(What you have to do): Print out the entries, word for word.

++++ Recorded information

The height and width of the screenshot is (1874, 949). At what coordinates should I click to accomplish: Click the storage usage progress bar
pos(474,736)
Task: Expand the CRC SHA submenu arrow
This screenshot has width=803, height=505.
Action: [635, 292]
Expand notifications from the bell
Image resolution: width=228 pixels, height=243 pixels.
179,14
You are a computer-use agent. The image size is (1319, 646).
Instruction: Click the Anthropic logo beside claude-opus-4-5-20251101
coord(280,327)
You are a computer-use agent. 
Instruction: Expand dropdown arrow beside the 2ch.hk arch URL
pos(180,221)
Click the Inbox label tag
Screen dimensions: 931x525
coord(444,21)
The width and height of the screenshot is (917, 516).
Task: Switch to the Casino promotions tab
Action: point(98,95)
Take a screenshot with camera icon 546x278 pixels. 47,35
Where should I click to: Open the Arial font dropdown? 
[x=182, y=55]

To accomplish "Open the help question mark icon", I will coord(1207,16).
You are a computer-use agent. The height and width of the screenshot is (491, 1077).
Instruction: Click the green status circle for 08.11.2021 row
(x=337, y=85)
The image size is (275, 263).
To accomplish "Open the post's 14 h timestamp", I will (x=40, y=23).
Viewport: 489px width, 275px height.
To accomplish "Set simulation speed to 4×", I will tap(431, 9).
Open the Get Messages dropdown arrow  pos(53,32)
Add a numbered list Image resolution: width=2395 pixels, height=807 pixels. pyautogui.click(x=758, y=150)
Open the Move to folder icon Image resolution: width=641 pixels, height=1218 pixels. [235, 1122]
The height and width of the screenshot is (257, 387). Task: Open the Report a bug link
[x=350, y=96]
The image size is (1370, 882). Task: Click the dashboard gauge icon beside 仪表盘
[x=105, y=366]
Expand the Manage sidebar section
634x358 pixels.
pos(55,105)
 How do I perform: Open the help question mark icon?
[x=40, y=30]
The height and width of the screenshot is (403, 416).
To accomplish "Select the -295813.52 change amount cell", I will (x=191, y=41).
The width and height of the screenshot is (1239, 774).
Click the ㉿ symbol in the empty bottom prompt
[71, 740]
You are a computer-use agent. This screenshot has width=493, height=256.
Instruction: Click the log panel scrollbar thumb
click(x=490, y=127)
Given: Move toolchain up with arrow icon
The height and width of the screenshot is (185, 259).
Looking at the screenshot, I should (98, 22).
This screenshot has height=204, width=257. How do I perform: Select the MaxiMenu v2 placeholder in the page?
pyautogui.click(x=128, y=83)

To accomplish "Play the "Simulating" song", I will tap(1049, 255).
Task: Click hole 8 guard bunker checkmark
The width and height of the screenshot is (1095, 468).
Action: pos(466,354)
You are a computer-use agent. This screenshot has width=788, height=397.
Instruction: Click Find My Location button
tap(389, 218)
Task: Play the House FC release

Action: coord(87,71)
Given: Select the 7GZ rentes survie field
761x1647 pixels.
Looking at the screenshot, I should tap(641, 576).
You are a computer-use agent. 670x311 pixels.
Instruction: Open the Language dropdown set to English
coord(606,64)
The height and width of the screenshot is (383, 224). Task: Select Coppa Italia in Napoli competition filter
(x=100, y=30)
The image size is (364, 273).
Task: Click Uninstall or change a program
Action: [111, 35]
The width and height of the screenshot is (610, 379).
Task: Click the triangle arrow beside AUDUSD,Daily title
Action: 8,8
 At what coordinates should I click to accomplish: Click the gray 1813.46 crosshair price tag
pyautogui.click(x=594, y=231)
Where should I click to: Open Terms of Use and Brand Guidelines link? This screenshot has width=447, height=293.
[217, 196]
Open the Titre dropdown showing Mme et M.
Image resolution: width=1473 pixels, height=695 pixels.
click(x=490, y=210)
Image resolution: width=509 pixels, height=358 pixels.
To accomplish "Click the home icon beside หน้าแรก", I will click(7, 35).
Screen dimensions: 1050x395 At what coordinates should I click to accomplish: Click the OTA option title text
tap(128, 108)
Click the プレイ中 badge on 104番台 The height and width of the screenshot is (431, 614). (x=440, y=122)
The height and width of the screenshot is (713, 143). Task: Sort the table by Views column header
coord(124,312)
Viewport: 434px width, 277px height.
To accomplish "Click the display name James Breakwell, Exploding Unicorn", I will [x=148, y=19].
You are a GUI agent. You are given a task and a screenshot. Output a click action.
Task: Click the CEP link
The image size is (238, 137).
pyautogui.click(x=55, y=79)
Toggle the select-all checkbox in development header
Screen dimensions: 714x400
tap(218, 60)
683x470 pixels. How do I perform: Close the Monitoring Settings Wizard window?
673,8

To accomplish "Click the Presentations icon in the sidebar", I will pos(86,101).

++++++++

(Answer for the task):
The height and width of the screenshot is (1874, 949). At what coordinates should I click to accomplish: Click the storage usage progress bar
pos(474,736)
Task: Expand the CRC SHA submenu arrow
This screenshot has width=803, height=505.
Action: [635, 292]
Expand notifications from the bell
Image resolution: width=228 pixels, height=243 pixels.
179,14
You are a computer-use agent. The image size is (1319, 646).
Instruction: Click the Anthropic logo beside claude-opus-4-5-20251101
coord(280,327)
You are a computer-use agent. 
Instruction: Expand dropdown arrow beside the 2ch.hk arch URL
pos(180,221)
Click the Inbox label tag
Screen dimensions: 931x525
coord(444,21)
The width and height of the screenshot is (917, 516).
Task: Switch to the Casino promotions tab
Action: point(98,95)
Take a screenshot with camera icon 546x278 pixels. 47,35
Where should I click to: Open the Arial font dropdown? 
[x=182, y=55]

To accomplish "Open the help question mark icon", I will coord(1207,16).
You are a computer-use agent. The height and width of the screenshot is (491, 1077).
Instruction: Click the green status circle for 08.11.2021 row
(x=337, y=85)
The image size is (275, 263).
To accomplish "Open the post's 14 h timestamp", I will (x=40, y=23).
Viewport: 489px width, 275px height.
To accomplish "Set simulation speed to 4×", I will tap(431, 9).
Open the Get Messages dropdown arrow  pos(53,32)
Add a numbered list Image resolution: width=2395 pixels, height=807 pixels. pyautogui.click(x=758, y=150)
Open the Move to folder icon Image resolution: width=641 pixels, height=1218 pixels. [235, 1122]
The height and width of the screenshot is (257, 387). Task: Open the Report a bug link
[x=350, y=96]
The image size is (1370, 882). Task: Click the dashboard gauge icon beside 仪表盘
[x=105, y=366]
Expand the Manage sidebar section
634x358 pixels.
pos(55,105)
 How do I perform: Open the help question mark icon?
[x=40, y=30]
The height and width of the screenshot is (403, 416).
To accomplish "Select the -295813.52 change amount cell", I will (x=191, y=41).
The width and height of the screenshot is (1239, 774).
Click the ㉿ symbol in the empty bottom prompt
[71, 740]
You are a computer-use agent. This screenshot has width=493, height=256.
Instruction: Click the log panel scrollbar thumb
click(x=490, y=127)
Given: Move toolchain up with arrow icon
The height and width of the screenshot is (185, 259).
Looking at the screenshot, I should (98, 22).
This screenshot has height=204, width=257. How do I perform: Select the MaxiMenu v2 placeholder in the page?
pyautogui.click(x=128, y=83)

To accomplish "Play the "Simulating" song", I will tap(1049, 255).
Task: Click hole 8 guard bunker checkmark
The width and height of the screenshot is (1095, 468).
Action: pos(466,354)
You are a computer-use agent. This screenshot has width=788, height=397.
Instruction: Click Find My Location button
tap(389, 218)
Task: Play the House FC release

Action: coord(87,71)
Given: Select the 7GZ rentes survie field
761x1647 pixels.
Looking at the screenshot, I should tap(641, 576).
You are a computer-use agent. 670x311 pixels.
Instruction: Open the Language dropdown set to English
coord(606,64)
The height and width of the screenshot is (383, 224). Task: Select Coppa Italia in Napoli competition filter
(x=100, y=30)
The image size is (364, 273).
Task: Click Uninstall or change a program
Action: [111, 35]
The width and height of the screenshot is (610, 379).
Task: Click the triangle arrow beside AUDUSD,Daily title
Action: 8,8
 At what coordinates should I click to accomplish: Click the gray 1813.46 crosshair price tag
pyautogui.click(x=594, y=231)
Where should I click to: Open Terms of Use and Brand Guidelines link? This screenshot has width=447, height=293.
[217, 196]
Open the Titre dropdown showing Mme et M.
Image resolution: width=1473 pixels, height=695 pixels.
click(x=490, y=210)
Image resolution: width=509 pixels, height=358 pixels.
To accomplish "Click the home icon beside หน้าแรก", I will click(7, 35).
Screen dimensions: 1050x395 At what coordinates should I click to accomplish: Click the OTA option title text
tap(128, 108)
Click the プレイ中 badge on 104番台 The height and width of the screenshot is (431, 614). (x=440, y=122)
The height and width of the screenshot is (713, 143). Task: Sort the table by Views column header
coord(124,312)
Viewport: 434px width, 277px height.
To accomplish "Click the display name James Breakwell, Exploding Unicorn", I will [x=148, y=19].
You are a GUI agent. You are given a task and a screenshot. Output a click action.
Task: Click the CEP link
The image size is (238, 137).
pyautogui.click(x=55, y=79)
Toggle the select-all checkbox in development header
Screen dimensions: 714x400
tap(218, 60)
683x470 pixels. How do I perform: Close the Monitoring Settings Wizard window?
673,8

To accomplish "Click the Presentations icon in the sidebar", I will pos(86,101).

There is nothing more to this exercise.